Task directions -> From the line containing "The image size" through the last line of the data, both ends included, write out every line exactly; omit the pictures.

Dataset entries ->
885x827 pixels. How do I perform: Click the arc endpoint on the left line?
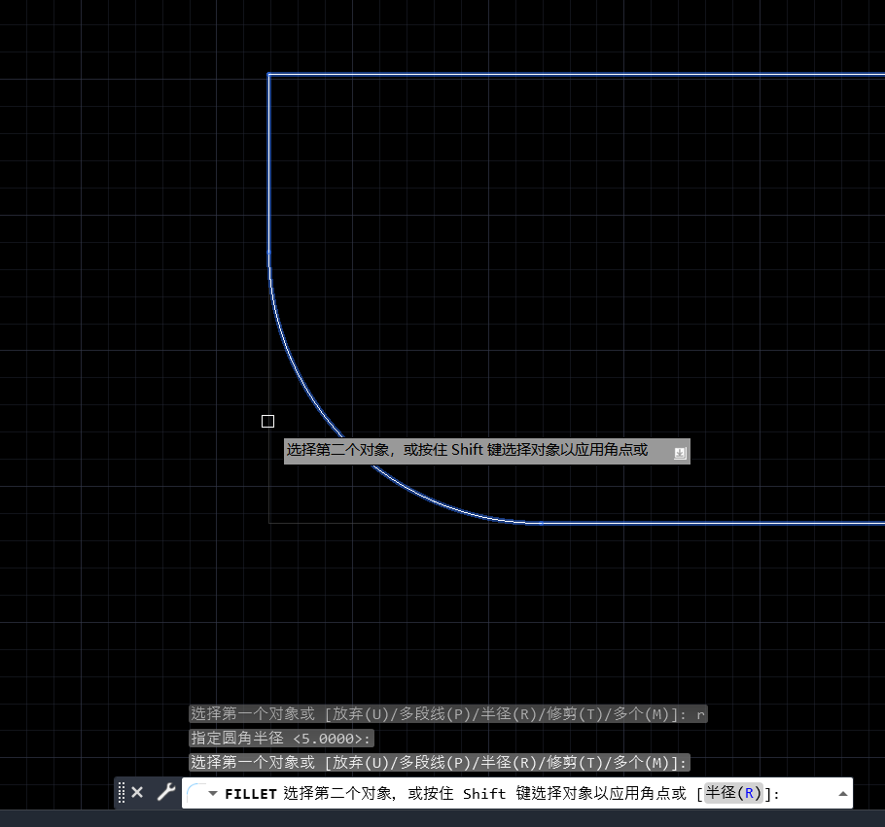coord(269,252)
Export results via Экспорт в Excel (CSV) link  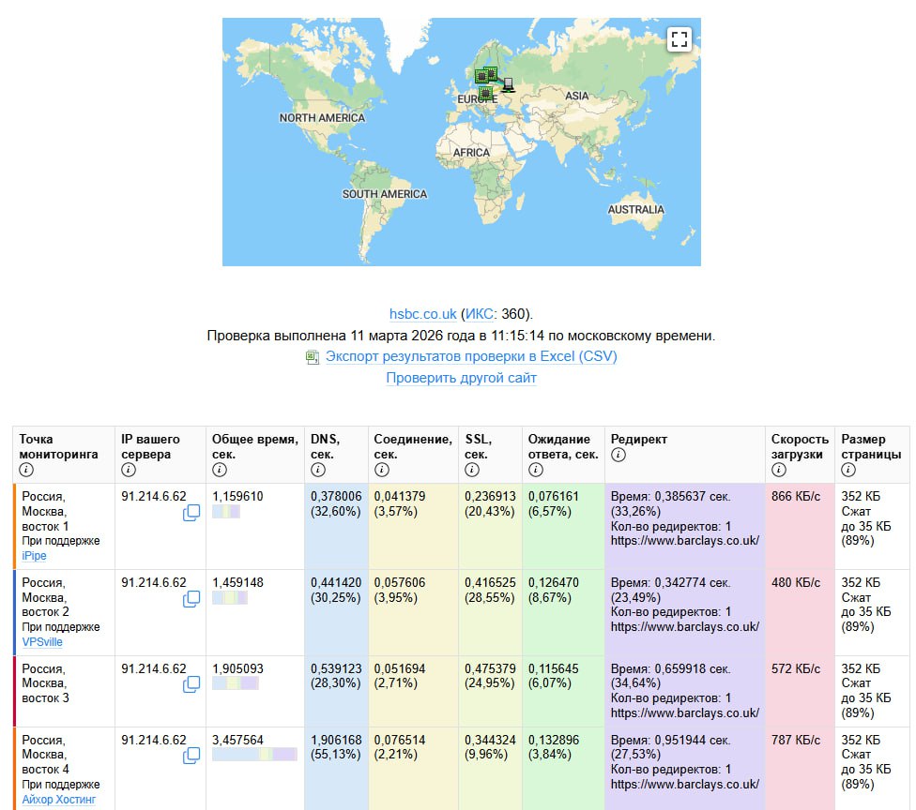click(471, 357)
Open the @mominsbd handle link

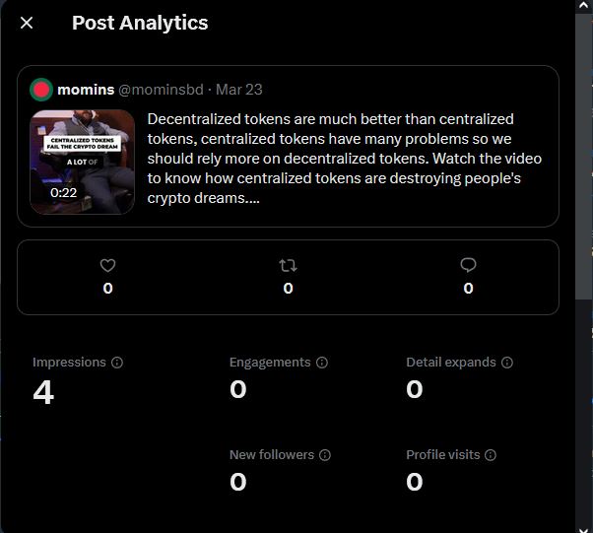coord(162,90)
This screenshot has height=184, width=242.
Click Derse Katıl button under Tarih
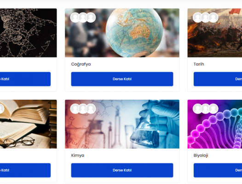218,79
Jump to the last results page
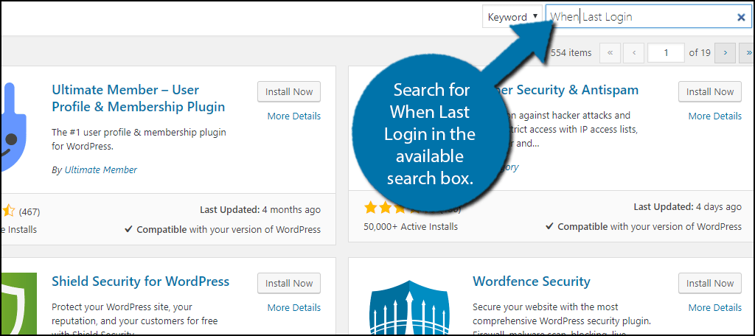The height and width of the screenshot is (336, 755). coord(748,53)
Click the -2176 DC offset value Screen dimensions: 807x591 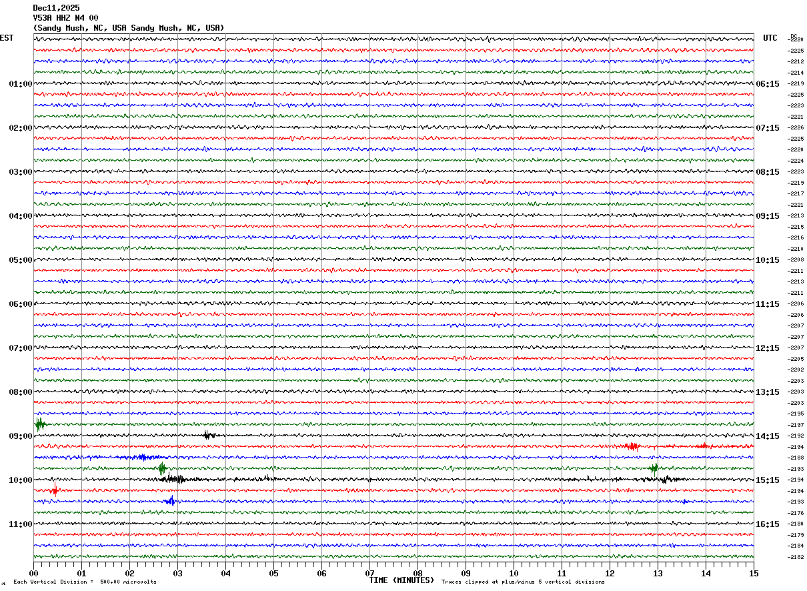[796, 513]
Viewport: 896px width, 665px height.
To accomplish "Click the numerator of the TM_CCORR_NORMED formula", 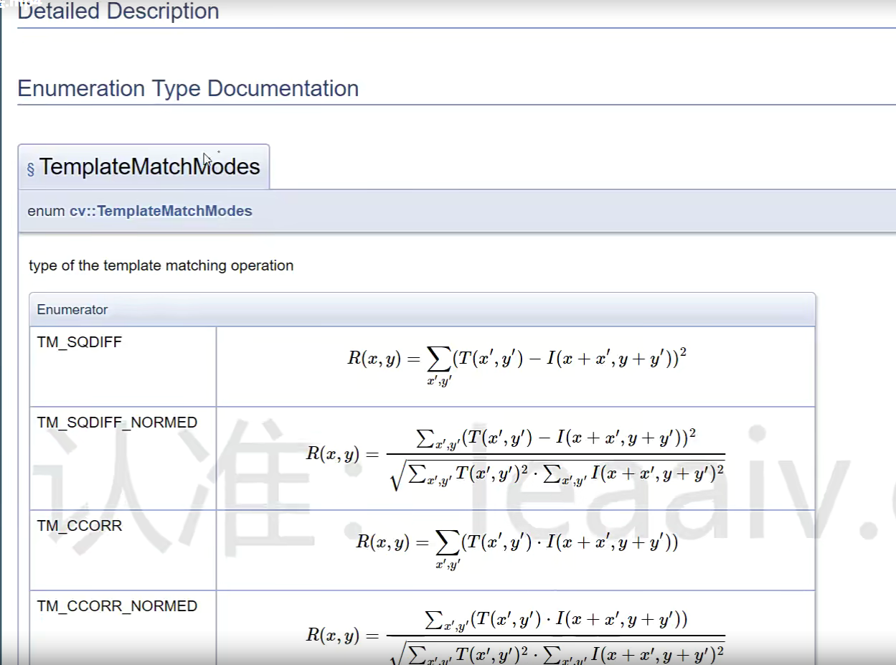I will (556, 620).
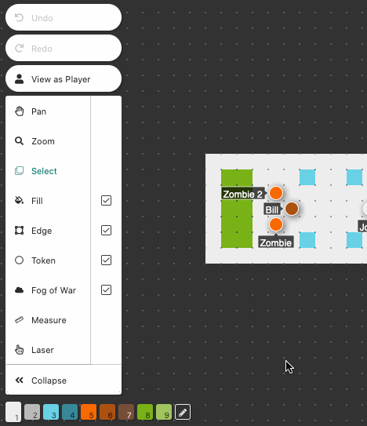Open the color palette edit pencil
Screen dimensions: 367x426
coord(183,412)
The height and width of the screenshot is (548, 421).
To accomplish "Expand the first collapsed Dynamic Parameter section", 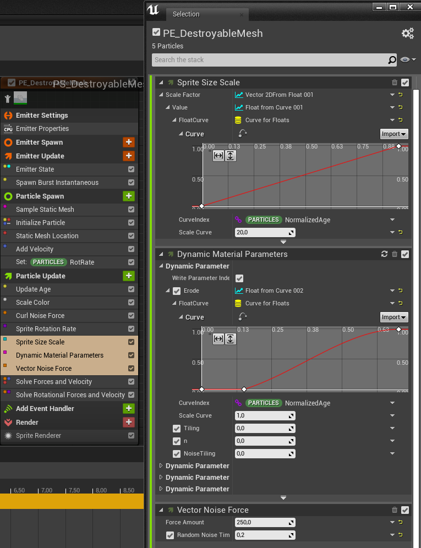I will coord(161,466).
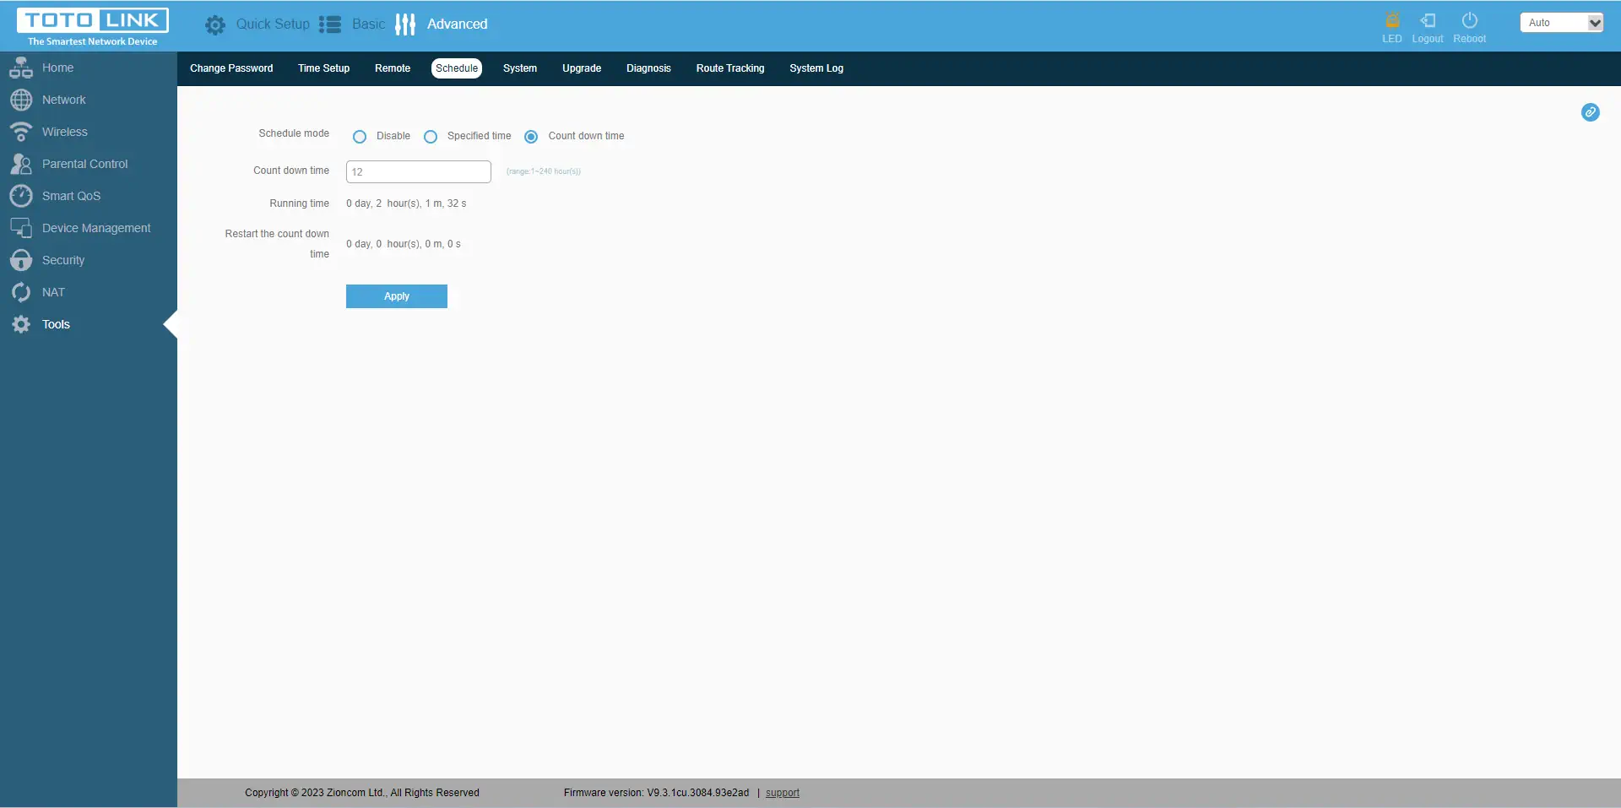Image resolution: width=1621 pixels, height=808 pixels.
Task: Switch to the System Log tab
Action: pyautogui.click(x=816, y=68)
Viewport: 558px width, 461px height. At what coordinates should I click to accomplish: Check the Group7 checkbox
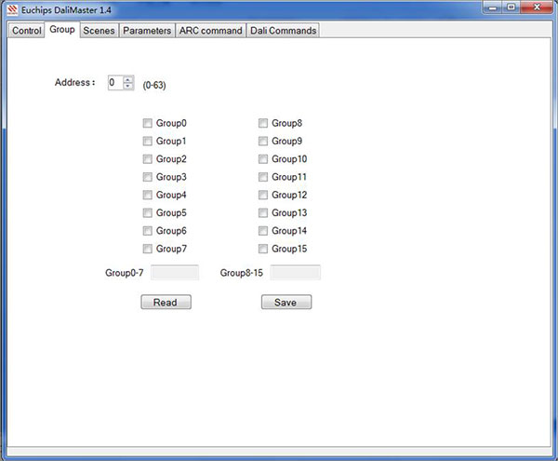point(148,249)
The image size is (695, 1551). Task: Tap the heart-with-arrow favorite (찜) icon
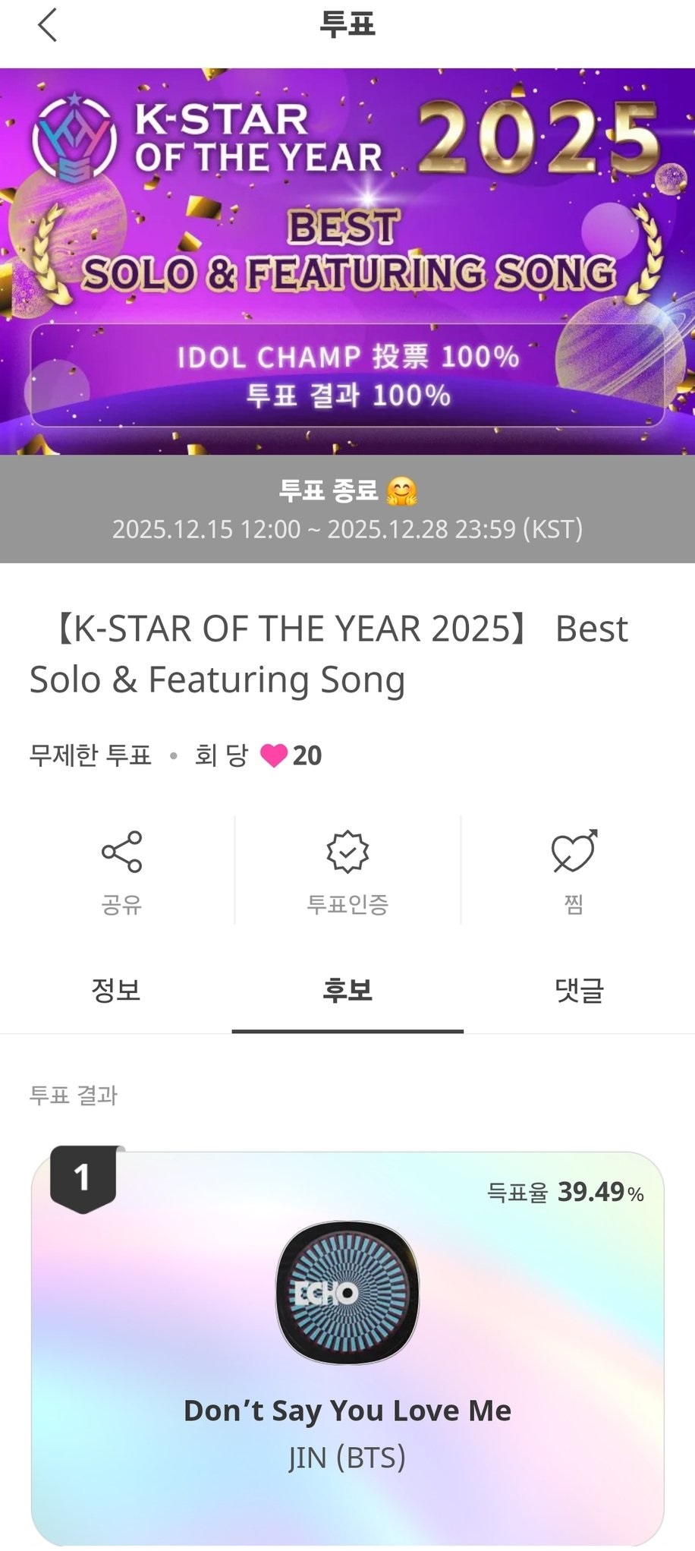(x=574, y=851)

Answer section ->
The image size is (695, 1551). Task: Tap the heart-with-arrow favorite (찜) icon
(x=574, y=851)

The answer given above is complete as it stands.